## BEGIN SELECTION

SUMMARY OF THE INVENTION
[0005] A method, apparatus, and system for unifying heterogeneous
data sources for access from online applications are described. In
one preferred embodiment, a query request to retrieve data stored
in a plurality of disparate data sources is retrieved. At least one
output mapping is activated to retrieve the stored data. The stored
data are further retrieved from the plurality of disparate data
sources. The stored data are further displayed in a uniform
external view for the user. In the preferred embodiment, if the
user decides to update the displayed data, a request to update the
stored data in respective data sources and the updated data are
received. At least one input mapping is activated to update the
respective data sources. The updated data are further processed to
obtain processed data, which conforms to a format of the respective
data sources. Finally, the respective data sources are updated with
the processed data. The system thus presents applications with
uniform views, each of which being specified as a system
configuration. Furthermore, the system supports, for example, both
relational views and XML views and has a mechanism for data quality
control and data format conversion.

## END SELECTION
## BEGIN RAW DATA

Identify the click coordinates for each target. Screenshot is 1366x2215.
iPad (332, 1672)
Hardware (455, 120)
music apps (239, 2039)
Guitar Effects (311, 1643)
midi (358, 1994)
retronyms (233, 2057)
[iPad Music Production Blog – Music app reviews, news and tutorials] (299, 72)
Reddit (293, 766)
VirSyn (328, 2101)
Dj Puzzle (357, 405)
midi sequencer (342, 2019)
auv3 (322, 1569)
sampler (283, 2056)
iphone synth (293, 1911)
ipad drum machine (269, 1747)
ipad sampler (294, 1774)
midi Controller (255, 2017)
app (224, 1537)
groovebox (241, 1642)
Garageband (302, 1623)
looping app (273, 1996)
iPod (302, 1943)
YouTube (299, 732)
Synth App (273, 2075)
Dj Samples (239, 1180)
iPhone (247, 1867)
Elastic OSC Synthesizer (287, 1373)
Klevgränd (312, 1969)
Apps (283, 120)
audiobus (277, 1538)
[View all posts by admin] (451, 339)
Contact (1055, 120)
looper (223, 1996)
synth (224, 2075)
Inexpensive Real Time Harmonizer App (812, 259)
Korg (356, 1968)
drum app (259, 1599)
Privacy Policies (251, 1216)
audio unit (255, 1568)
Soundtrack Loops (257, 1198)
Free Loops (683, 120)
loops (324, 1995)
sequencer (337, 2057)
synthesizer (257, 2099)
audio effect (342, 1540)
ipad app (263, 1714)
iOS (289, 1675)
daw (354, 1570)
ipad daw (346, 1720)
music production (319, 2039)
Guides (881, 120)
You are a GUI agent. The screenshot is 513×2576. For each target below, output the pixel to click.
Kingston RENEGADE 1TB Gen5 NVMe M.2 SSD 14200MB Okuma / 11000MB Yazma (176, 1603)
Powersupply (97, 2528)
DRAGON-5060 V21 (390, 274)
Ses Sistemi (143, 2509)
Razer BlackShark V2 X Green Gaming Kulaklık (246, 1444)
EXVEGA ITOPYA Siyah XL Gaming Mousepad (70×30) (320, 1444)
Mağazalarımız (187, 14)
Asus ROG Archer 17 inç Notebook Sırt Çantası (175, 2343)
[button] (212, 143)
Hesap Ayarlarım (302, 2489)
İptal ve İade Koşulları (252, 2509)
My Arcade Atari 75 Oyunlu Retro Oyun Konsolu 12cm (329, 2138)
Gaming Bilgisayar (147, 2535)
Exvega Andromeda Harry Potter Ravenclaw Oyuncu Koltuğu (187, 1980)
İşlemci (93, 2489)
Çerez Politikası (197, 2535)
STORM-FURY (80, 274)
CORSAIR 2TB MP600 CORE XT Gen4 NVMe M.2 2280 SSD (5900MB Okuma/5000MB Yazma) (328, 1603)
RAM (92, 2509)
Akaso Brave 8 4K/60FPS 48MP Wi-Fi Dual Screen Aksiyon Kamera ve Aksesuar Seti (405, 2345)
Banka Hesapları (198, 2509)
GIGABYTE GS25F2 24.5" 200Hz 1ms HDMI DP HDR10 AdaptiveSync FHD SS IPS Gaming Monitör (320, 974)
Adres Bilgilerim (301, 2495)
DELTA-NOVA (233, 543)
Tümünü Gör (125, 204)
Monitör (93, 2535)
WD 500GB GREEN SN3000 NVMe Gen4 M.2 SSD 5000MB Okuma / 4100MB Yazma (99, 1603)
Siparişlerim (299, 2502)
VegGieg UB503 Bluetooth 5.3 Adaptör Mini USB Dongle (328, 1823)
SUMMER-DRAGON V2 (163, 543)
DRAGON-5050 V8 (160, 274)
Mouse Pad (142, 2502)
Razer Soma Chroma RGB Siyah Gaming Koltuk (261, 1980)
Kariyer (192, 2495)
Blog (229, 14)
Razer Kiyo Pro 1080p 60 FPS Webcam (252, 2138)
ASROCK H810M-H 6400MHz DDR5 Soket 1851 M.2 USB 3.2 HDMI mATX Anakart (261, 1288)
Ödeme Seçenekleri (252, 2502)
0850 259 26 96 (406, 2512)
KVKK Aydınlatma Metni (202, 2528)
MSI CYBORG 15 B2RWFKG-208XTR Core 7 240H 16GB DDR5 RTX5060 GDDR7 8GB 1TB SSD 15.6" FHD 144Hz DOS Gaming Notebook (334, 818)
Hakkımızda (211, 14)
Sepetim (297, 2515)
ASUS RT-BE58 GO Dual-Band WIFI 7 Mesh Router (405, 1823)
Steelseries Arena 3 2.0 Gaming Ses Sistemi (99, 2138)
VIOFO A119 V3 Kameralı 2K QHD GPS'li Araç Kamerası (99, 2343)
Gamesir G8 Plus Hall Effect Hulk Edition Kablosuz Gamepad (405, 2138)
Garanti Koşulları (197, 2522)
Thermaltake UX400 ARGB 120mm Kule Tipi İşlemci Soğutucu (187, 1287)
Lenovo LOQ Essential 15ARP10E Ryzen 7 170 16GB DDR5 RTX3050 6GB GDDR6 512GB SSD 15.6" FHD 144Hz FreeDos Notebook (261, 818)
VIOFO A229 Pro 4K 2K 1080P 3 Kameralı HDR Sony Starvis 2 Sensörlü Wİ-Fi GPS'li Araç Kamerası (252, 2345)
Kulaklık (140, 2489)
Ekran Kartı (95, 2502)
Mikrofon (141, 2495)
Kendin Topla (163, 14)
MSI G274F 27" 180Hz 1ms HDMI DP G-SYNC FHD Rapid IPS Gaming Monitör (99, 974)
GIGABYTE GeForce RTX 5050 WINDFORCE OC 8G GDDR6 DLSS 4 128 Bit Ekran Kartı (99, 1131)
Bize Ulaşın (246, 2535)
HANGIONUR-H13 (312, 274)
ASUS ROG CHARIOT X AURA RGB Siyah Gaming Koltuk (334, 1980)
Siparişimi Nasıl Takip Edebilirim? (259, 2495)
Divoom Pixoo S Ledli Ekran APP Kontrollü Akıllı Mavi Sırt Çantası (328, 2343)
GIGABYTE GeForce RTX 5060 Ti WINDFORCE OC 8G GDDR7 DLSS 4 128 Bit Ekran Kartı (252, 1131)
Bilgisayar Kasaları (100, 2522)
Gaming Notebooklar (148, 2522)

## END RAW DATA

[INSTRUCTIONS]
**A)** Which two kinds of views does the patent summary say the system supports?
**B)** Do these statements agree with the patent summary? (i) Output mappings are activated to update the respective data sources. (ii) The retrieved data are shown to the user in a uniform external view. (iii) The system has a mechanism for data format conversion. Answer yes or no for each, quoting the words that decide it.
**C)** Pick up the patent summary after its last sentence and continue it.
Nothing in the rows is needed here.

[REPLIES]
**A)** Relational views and XML views.

**B)**
(i) No: "At least one input mapping is activated to update the respective data sources."
(ii) Yes: "The stored data are further displayed in a uniform external view for the user."
(iii) Yes: "has a mechanism for data quality control and data format conversion."

**C)**
BRIEF DESCRIPTION OF THE DRAWINGS
[0006] FIG. 1 is a block diagram illustrating an exemplary
network-based transaction and communications facility, which
includes a unified profile platform for unifying heterogeneous data
sources for access from online applications according to one
embodiment of the invention;
[0007] FIG. 2 is a block diagram illustrating a unified profile
platform within the network-based server facility according to one
embodiment of the invention;
[0008] FIG. 3 is a block diagram illustrating exemplary external
views for the disparate data sources according to one embodiment of
the invention;
[0009] FIG. 4 is a block diagram illustrating exemplary mappings
between external views and physical disparate data sources
according to one embodiment of the invention;
[0010] FIG. 5A is a flow diagram illustrating a method for
retrieving data from heterogeneous data sources according to one
embodiment of the invention;
[0011] FIG. 5B is a flow diagram illustrating a method for updating
data in heterogeneous data sources according to one embodiment of
the invention; and
[0012] FIG. 6 is a diagrammatic representation of a machine in the
exemplary form of a computer system within which a set of
instructions may be executed.
DETAILED DESCRIPTION
[0013] FIG. 1 is a block diagram illustrating an exemplary
network-based transaction and communications facility, which
includes a unified profile platform for unifying heterogeneous data
sources for access from online applications. While an exemplary
embodiment of the invention is described within the context of a
network transaction and communications facility 10, it will be
appreciated by those skilled in the art that the invention will
find application in many different types of computer-based and
network-based facilities.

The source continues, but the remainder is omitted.